Omit the pictures, then write out every entry exactly as it reads.

→ GIVEN ENTRIES:
☆ ☆ ☆ ☆ ☆

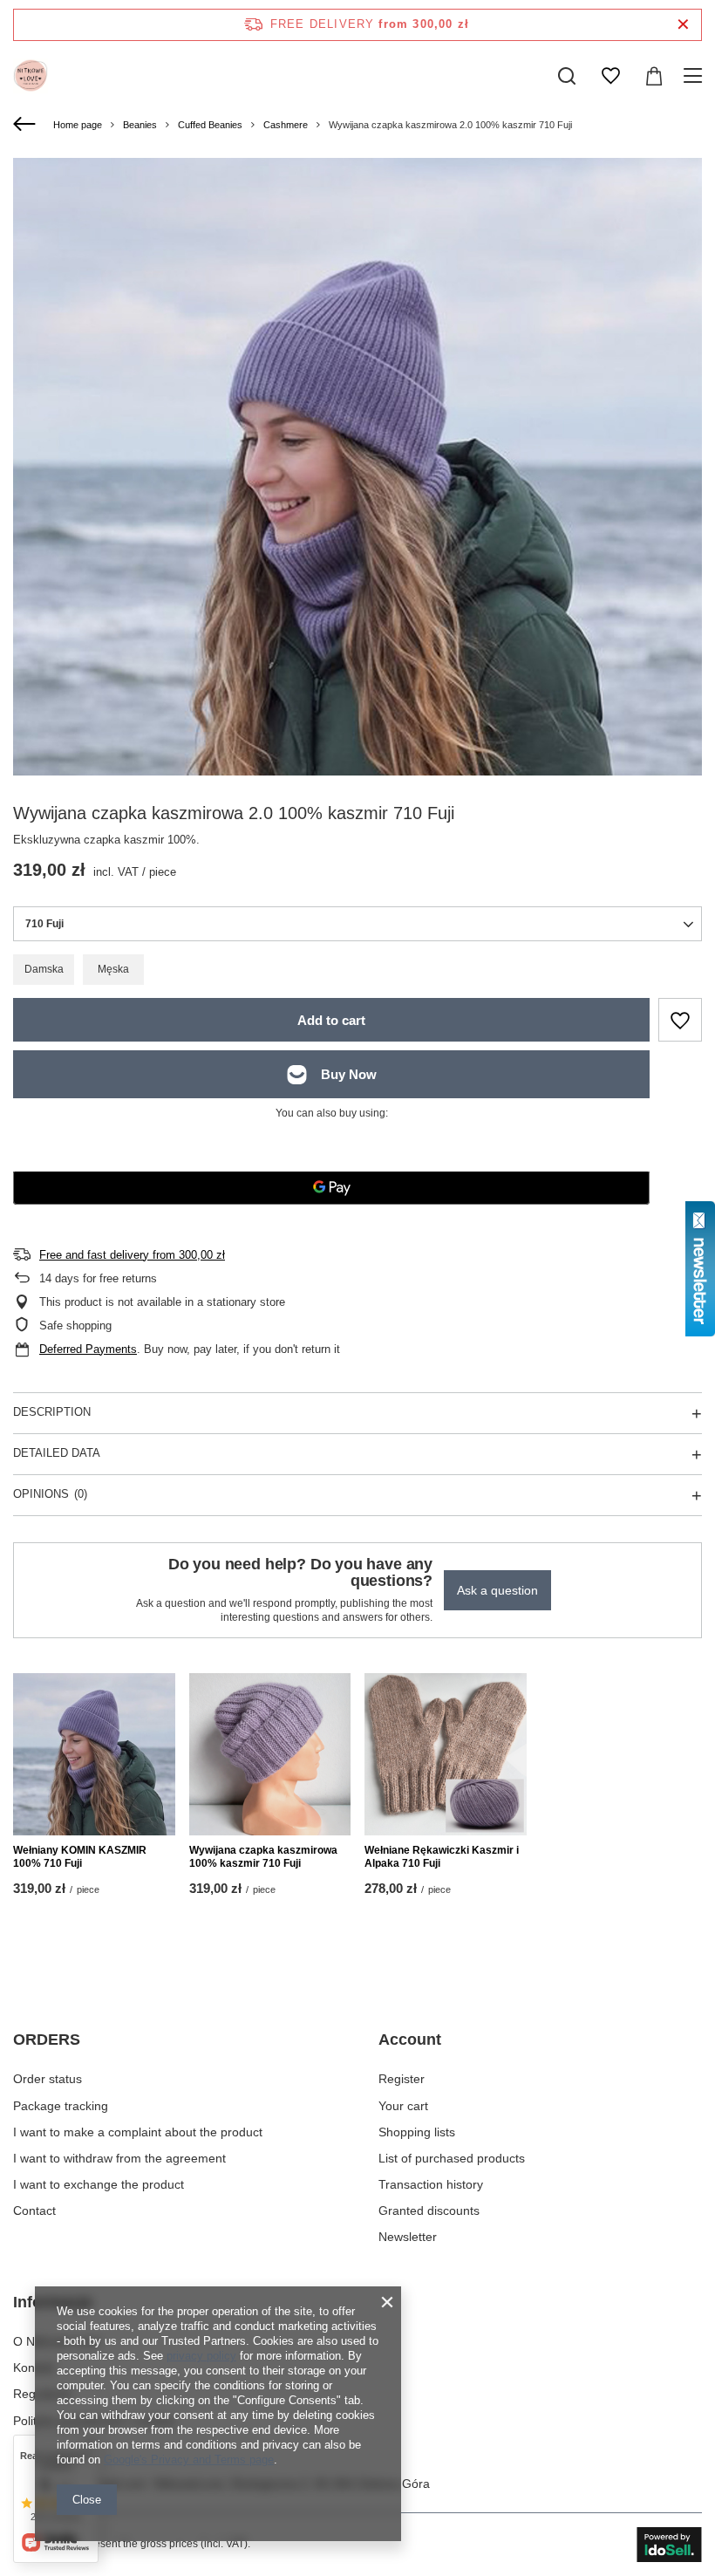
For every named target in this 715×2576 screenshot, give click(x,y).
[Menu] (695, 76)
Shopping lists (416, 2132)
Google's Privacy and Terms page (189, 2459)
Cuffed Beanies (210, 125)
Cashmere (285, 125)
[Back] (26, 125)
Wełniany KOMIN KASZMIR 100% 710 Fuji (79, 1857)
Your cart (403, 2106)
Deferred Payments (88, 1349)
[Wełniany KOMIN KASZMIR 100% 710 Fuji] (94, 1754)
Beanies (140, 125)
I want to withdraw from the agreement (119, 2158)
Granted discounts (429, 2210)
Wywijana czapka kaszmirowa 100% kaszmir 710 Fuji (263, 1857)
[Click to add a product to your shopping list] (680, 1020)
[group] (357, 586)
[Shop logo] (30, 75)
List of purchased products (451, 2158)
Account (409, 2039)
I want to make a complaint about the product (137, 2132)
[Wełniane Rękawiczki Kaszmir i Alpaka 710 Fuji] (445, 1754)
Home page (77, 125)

☆ ☆ ☆ ☆ ☆

→ RESULT OF THE EXERCISE:
For every named target in this 715×2576 screenshot, give click(x,y).
[Menu] (695, 76)
Shopping lists (416, 2132)
Google's Privacy and Terms page (189, 2459)
Cuffed Beanies (210, 125)
Cashmere (285, 125)
[Back] (26, 125)
Wełniany KOMIN KASZMIR 100% 710 Fuji (79, 1857)
Your cart (403, 2106)
Deferred Payments (88, 1349)
[Wełniany KOMIN KASZMIR 100% 710 Fuji] (94, 1754)
Beanies (140, 125)
I want to withdraw from the agreement (119, 2158)
Granted discounts (429, 2210)
Wywijana czapka kaszmirowa 100% kaszmir 710 Fuji (263, 1857)
[Click to add a product to your shopping list] (680, 1020)
[group] (357, 586)
[Shop logo] (30, 75)
List of purchased products (451, 2158)
Account (409, 2039)
I want to make a complaint about the product (137, 2132)
[Wełniane Rękawiczki Kaszmir i Alpaka 710 Fuji] (445, 1754)
Home page (77, 125)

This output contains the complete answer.